Esas No: 2020/7777
Karar No: 2022/1485
Karar Tarihi: 03.03.2022
Yargıtay 11. Hukuk Dairesi 2020/7777 Esas 2022/1485 Karar Sayılı İlamı
Özet:
Davacı, müvekkilinin “HİSTORİA OTELİ” adıyla 25 yıldır faaliyet gösterdiğini ve davalının 2009'da aynı ismi tescil ettiğini belirterek marka tecavüzünün durdurulmasını istemiştir. Davalı ise müvekkilinin markayı kendisi tescil ettirdiği ve kötü niyetli olduğunu savunarak davacının taleplerini reddetmiştir.
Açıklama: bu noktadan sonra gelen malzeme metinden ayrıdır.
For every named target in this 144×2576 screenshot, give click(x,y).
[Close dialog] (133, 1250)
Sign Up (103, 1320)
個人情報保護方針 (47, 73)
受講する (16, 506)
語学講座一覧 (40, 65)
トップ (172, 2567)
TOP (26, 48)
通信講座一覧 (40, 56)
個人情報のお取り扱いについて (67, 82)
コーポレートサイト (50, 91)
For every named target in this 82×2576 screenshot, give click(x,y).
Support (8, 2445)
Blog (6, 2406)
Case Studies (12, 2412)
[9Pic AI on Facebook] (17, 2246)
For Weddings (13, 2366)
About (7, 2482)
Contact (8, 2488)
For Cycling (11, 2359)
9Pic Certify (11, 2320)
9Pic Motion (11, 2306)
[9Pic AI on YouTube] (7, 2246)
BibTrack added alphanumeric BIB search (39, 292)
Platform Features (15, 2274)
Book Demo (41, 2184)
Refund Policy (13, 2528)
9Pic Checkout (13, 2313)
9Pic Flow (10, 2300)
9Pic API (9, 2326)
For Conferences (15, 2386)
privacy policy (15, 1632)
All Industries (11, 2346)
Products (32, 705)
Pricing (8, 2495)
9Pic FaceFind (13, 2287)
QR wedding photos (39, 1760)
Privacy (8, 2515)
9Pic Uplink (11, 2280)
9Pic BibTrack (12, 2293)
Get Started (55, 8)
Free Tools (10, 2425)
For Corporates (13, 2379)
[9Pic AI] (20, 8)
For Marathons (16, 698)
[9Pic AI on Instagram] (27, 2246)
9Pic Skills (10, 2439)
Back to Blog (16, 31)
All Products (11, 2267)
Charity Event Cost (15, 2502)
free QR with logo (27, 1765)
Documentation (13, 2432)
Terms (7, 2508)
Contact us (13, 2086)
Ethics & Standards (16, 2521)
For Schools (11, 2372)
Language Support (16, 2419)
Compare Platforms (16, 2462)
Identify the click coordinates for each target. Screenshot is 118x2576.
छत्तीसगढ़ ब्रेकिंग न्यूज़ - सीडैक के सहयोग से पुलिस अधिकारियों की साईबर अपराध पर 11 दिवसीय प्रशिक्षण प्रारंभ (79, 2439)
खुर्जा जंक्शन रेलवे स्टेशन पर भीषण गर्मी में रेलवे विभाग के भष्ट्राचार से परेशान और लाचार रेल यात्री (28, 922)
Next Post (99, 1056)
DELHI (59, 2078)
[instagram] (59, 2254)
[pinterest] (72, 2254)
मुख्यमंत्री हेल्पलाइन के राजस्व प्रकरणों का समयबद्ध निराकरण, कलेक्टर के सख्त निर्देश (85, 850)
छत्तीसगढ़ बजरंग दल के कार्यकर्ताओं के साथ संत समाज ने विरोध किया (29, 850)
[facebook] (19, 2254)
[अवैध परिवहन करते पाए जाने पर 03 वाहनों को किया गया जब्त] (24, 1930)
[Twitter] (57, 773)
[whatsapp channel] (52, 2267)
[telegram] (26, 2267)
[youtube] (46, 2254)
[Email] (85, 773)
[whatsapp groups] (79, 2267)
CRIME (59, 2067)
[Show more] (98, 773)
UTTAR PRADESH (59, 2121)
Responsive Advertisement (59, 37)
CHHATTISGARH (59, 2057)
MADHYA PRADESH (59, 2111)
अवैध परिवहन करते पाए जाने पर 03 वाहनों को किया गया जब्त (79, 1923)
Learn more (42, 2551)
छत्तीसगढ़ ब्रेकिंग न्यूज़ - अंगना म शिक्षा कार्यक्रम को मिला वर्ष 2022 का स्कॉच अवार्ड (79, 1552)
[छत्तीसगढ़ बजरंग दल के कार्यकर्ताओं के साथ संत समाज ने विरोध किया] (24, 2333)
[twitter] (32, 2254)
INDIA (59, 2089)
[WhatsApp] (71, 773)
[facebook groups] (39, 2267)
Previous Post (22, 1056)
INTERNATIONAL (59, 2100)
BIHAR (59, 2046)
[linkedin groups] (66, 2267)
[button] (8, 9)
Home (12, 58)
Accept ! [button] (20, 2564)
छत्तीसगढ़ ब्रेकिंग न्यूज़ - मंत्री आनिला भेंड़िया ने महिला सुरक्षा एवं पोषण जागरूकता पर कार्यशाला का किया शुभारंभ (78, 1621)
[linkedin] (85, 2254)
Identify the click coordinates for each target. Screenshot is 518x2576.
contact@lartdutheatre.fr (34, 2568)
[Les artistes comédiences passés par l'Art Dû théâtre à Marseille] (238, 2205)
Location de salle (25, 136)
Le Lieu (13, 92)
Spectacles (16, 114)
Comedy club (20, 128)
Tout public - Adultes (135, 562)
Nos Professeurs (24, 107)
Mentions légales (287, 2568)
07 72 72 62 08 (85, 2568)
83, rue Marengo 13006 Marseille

Mahkeme ise davacının 1991'den bu yana otel işlettiği, davalının ise 1991'den itibaren HİSTORY Otel ismiyle faaliyet gösterdiği, davalının markasının eski kullanımdan bu yana kayda değer bir faaliyet göstermediği ve kötüniyetli olduğu sonucuna vararak davacının taleplerini kısmen kabul etmiştir. Karar, davacı karşı davalı vekili tarafından asıl dava yönünden, davalı karşı davacı vekili tarafından asıl ve karşı dava yönünden temyiz edilmiştir.
Kanun Maddeleri:
-Türk Medeni Kanunu (TMK) Madde 2: Hakların kötüniyetli kullanımı hükümsüzdür.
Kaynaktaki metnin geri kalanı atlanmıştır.